Behavioral Literacy Through Drama

3 Min Read  •  Drama

Behavior Literacy Management

The big bugaboo for many teachers.  It can make or break you, because without good management, you cannot create a positive learning environment. And with that, you cannot get to the business of teaching.  Many years ago I discovered something called Responsive Classroom. I fell in love with the approach, because it centers on empowering the child. It stresses the importance, and power of language used by the teacher. It reminds the teacher that students need to learn behavior just like any other subject.  Behavioral literacy through drama is an approach valuing each child, and can transform your teaching and your classroom.  Although, it can also take many years to master.

‘Acting Right’

This past summer I discovered something called Acting Right and this fall  attended my first training in the approach.  Since then, I have tried it out in my classes, and supported my colleagues in implementing it in their classrooms.  What’s beautiful to me about this approach is that it uses the common elements of the actor’s toolbox (voice, body and imagination). Yet, it adds concentration and cooperation, and stresses that behavior needs to be learned.  In fact, it refers to behavior as a literacy, stressing concentration and cooperation are skills like muscles that must be exercied and strengthened.

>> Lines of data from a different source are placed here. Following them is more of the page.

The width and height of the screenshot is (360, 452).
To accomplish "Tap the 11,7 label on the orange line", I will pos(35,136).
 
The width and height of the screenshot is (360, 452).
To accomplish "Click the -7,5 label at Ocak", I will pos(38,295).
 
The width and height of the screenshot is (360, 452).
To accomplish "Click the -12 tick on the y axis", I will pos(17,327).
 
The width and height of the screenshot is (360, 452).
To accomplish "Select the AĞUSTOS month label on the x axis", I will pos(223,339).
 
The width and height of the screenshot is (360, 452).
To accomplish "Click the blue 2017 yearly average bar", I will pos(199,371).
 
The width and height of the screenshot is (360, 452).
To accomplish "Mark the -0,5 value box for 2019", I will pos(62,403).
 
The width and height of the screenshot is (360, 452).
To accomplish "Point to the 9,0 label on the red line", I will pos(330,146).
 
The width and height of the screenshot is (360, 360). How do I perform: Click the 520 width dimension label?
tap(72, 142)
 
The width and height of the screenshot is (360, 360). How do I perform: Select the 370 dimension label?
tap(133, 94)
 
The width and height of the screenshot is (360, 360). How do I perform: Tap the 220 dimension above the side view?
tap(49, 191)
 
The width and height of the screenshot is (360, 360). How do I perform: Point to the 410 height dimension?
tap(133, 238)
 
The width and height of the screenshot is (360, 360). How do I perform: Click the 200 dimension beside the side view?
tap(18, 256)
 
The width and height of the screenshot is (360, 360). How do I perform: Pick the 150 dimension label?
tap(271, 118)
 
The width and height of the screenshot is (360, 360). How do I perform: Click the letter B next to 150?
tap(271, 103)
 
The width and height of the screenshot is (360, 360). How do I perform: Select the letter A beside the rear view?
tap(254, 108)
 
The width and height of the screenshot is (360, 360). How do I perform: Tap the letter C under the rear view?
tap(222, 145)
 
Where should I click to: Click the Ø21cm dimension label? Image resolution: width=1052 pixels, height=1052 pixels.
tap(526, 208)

Acting Right stresses the power of language, equipping the teacher with language, when used consistently, puts the power into the hands of the children asking them to be reflective about their own behavior.  By asking “What tool do you need to control?” and having the child answer. It’s not an admonishment, but a reminder of the goal and challenges  the individual to realize that goal.  There is this underlying assumption that every child can and will control all of the tools available to him/her. This dovetails nicely with the idea of growth mindset and grit.  By asking the child to reflect on what tool she/he is not controlling, the understanding is the child is not yet demonstrating control, but can and eventually will.

Assessing Yourself, As Well As Your Students

I don’t know about you, but for a long time I considered student misbehavior a personal deficit in myself as a teacher.  It felt personal, and I felt like a failure.  What both Responsive Classroom and Acting Right helped me do is shift my mindset.  There is not something fundamentally defective in me that causes students to “misbehave.”  My only failure is not remembering that students need to be taught.  You don’t put children in time out because they come through your door unable to read.  You assess each child’s level, and their strengths and weaknesses. Then,  you determine how to help that child, giving him/her strategies to help him/herself.

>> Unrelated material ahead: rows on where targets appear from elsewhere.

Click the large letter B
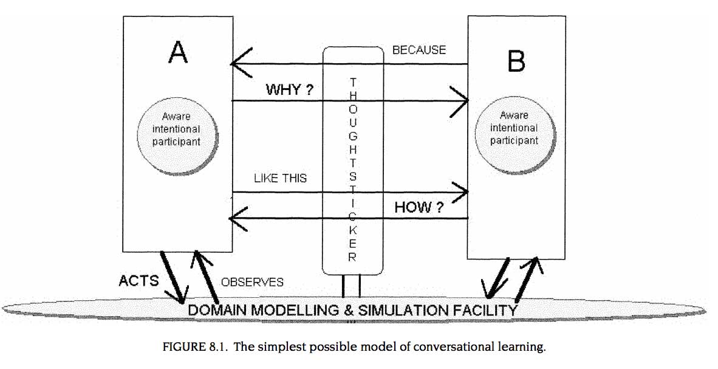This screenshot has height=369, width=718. pos(516,61)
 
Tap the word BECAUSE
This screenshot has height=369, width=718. pos(419,50)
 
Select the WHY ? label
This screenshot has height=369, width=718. pos(290,91)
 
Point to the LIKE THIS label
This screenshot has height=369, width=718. pos(280,178)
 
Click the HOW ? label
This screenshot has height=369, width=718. pos(419,207)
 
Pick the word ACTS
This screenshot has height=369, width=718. pos(138,280)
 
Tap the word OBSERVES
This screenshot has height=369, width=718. pos(252,282)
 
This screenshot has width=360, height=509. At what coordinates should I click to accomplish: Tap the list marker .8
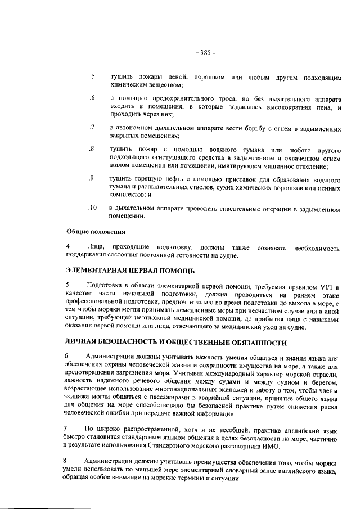click(92, 149)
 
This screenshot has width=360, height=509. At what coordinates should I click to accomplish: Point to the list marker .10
click(93, 208)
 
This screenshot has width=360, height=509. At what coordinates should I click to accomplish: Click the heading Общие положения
click(96, 232)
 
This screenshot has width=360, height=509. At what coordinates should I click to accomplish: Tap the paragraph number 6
click(68, 356)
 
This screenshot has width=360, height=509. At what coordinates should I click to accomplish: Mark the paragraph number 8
click(68, 461)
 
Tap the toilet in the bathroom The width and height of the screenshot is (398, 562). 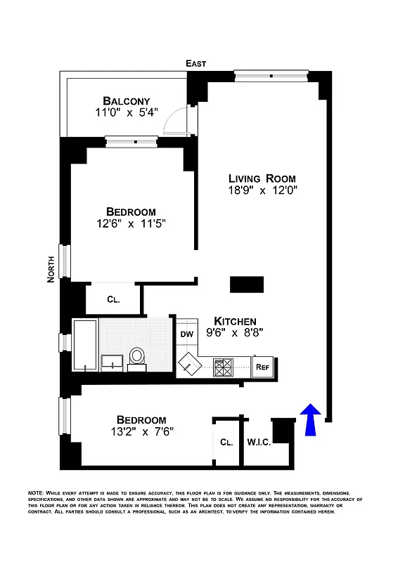point(137,358)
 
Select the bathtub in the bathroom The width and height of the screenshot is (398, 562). point(85,345)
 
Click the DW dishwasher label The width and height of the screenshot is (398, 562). point(187,334)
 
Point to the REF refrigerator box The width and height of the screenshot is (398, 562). point(262,366)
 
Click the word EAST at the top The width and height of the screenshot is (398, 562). point(196,64)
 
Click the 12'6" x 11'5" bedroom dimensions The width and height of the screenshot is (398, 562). point(131,225)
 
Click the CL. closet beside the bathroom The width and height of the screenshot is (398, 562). point(113,299)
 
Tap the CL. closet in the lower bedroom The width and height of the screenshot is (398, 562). point(226,443)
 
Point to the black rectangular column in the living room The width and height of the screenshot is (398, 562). point(247,284)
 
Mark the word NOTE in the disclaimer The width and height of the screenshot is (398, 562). point(37,493)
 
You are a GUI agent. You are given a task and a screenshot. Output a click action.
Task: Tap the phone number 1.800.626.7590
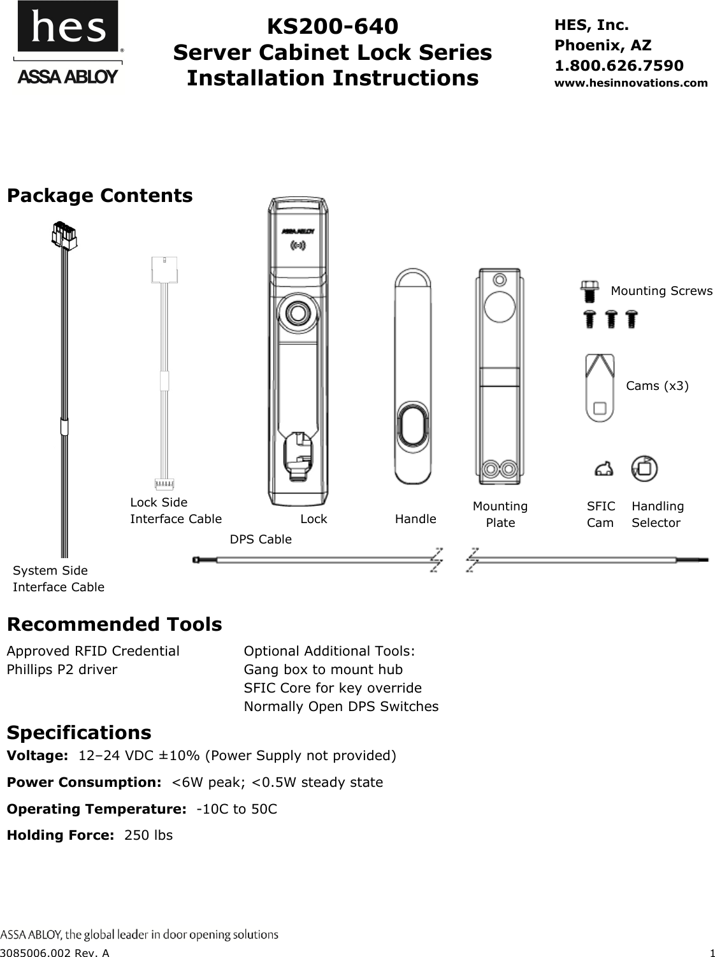[619, 65]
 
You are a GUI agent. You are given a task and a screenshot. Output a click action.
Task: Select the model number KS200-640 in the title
[332, 26]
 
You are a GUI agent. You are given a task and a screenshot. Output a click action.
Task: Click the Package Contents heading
[99, 195]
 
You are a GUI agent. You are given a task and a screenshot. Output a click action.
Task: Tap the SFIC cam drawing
[603, 470]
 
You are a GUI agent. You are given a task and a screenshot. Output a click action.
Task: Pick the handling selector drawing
[644, 468]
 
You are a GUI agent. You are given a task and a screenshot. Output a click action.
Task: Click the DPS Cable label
[260, 539]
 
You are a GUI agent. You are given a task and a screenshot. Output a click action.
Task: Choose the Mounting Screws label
[661, 291]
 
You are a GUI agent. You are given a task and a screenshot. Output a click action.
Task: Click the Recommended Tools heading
[114, 624]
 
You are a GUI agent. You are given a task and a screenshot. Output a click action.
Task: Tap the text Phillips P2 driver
[62, 669]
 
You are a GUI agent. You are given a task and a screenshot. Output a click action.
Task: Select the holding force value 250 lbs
[148, 835]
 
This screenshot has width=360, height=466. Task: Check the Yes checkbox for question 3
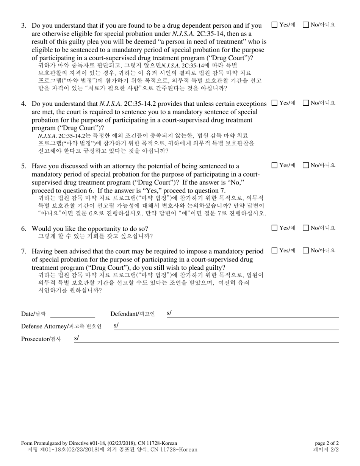275,25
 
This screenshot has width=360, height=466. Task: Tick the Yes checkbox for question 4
275,103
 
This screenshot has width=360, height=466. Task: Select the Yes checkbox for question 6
275,228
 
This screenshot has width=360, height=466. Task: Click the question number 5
23,166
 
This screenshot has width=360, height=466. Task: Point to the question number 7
23,252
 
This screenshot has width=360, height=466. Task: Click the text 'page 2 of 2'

In the same way, Acting Right has a procedure allowing you to quickly check in on each child everyday to determine where each child is in respect to behavior.  The games, activities and challenges are designed specifically to help each child build her/his behavioral literacy. As well as, helping the students learn to work together as a team and support one another’s learning.  Both of these programs reminded me every child isn’t perfect every day (nor am I!). My job is to help them learn how to control themselves, and become stronger learners as a result.  The programs give me permission to take the time to teach students how to behave. How to check in with themselves, and realize where they need to focus their behavioral literacy energy.

Not Arts Integration, BUT…

While Acting Right is not arts integration, it does utilize elements of theater to help students develop behavioral literacy and facilitate student reflection on behavior individually and as a member of a learning team.  After just one day of training it may help you, the educator, stay in that reflective space and be a partner in helping the students build capacity to control their behavior and become productive members of their learning community.  With these skills, your students will be ready to learn and work successfully in cooperative groups whether the work is in art, in a core subject or in an integration of the two.